Conceptual and methodological issues in designing a randomized, controlled treatment trial for geriatric bipolar disorder: GERI-BD


  • Janssen has provided risperidone to some sites for GERI-BD. RCY has received research support from GlaxoSmithKline and AstraZeneca. AGG has participated in scientific advisory board meetings for Shire Pharmaceuticals and he is a minor stockholder of Eli Lilly & Company. MS has received research support from GlaxoSmithKline and is a consultant and member of the speakers bureau of AstraZeneca. LM has received grant/research support from Bristol-Meyers Squibb, Eli Lilly & Co., and Sanofi-aventis; and has received consultant/honoraria from GlaxoSmithKline and Novartis. RG has received grant support from AstraZeneca and is a consultant to Merck. CFR has received research support from GlaxoSmithKline, Forest, Pfizer, Eli Lilly & Co., and Bristol-Meyers Squibb. GSA has received research grants from Cephalon and Forest; has served on the scientific advisory boards of Forest, Sanofi-aventis, and Novartis; and is on the speakers bureau of Cephalon, Forest, Eli Lilly & Co., Bristol-Meyers Squibb, GlaxoSmithKline, Pfizer, and Janssen.

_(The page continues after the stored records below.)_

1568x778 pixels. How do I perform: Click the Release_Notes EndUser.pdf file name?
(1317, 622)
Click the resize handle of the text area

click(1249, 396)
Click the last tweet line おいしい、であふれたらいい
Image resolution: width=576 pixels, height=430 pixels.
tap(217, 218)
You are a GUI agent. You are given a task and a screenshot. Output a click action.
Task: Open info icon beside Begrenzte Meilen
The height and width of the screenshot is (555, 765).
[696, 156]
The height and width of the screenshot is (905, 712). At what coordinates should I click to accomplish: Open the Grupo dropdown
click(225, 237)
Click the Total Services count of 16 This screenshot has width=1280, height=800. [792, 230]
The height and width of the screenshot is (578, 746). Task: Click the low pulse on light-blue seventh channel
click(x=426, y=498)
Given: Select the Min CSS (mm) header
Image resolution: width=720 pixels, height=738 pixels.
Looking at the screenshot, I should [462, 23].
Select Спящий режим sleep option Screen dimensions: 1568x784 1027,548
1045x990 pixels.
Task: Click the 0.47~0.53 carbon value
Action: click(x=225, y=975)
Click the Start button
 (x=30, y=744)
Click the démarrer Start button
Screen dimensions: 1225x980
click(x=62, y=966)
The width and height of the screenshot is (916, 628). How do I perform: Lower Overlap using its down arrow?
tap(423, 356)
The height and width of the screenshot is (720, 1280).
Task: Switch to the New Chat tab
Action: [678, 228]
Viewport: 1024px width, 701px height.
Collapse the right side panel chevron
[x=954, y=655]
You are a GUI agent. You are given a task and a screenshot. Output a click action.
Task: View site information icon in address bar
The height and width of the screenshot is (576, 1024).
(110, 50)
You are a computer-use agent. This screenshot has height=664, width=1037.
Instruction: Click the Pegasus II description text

HCS, BHM, LG, JB, MK, TTH, MLB, PM, and JDE report no conflicts of interest.

Corresponding author:
Robert C. Young, M.D.
Weill Cornell Medical College
21 Bloomingdale Road
White Plains, NY 10605, USA
Fax: 914-997-5958


Young RC, Schulberg HC, Gildengers AG, Sajatovic M, Mulsant BH, Gyulai L, Beyer J, Marangell L, Kunik M, Ten Have T, Bruce ML, Gur R, Marino P, Evans JD, Reynolds CF III, Alexopoulos GS. Conceptual and methodological issues in designing a randomized, controlled treatment trial for geriatric bipolar disorder: GERI-BD.
Bipolar Disord 2010: 12: 56–67. © 2010 The Authors.
Journal compilation © 2010 John Wiley & Sons A/S.

Aim:  This report considers the conceptual and methodological concerns confronting clinical investigators seeking to generate knowledge regarding the tolerability and benefits of pharmacotherapy in geriatric bipolar disorder (BD) patients.

Method:  There is continuing need for evidence-based guidelines derived from randomized controlled trials that will enhance drug treatment of geriatric BD patients. Therefore, we present the complex conceptual and methodological choices encountered in designing a multisite clinical trial and the decisions reached by the investigators with the intention that study findings be pertinent to, and can facilitate, routine treatment decisions.

Results:  Guided by a literature review and input from peers, the tolerability and antimanic effects of lithium and valproate were judged to be the key mood stabilizers to investigate with regard to treating bipolar I disorder manic, mixed, and hypomanic states. The patient selection criteria are intended to generate a sample that not only experiences common treatment needs but also represents the variety of older patients seen in university-based clinical settings. The clinical protocol guides titration of lithium and valproate to target serum concentrations, with lower levels allowed when necessitated by limited tolerability. The protocol emphasizes initial monotherapy. However, augmentation with risperidone is permitted after three weeks when indicated by operational criteria.

Conclusions:  A randomized, controlled trial that both investigates commonly prescribed mood stabilizers and maximizes patient participation can meaningfully address high-priority clinical concerns directly relevant to the routine pharmacologic treatment of geriatric BD patients.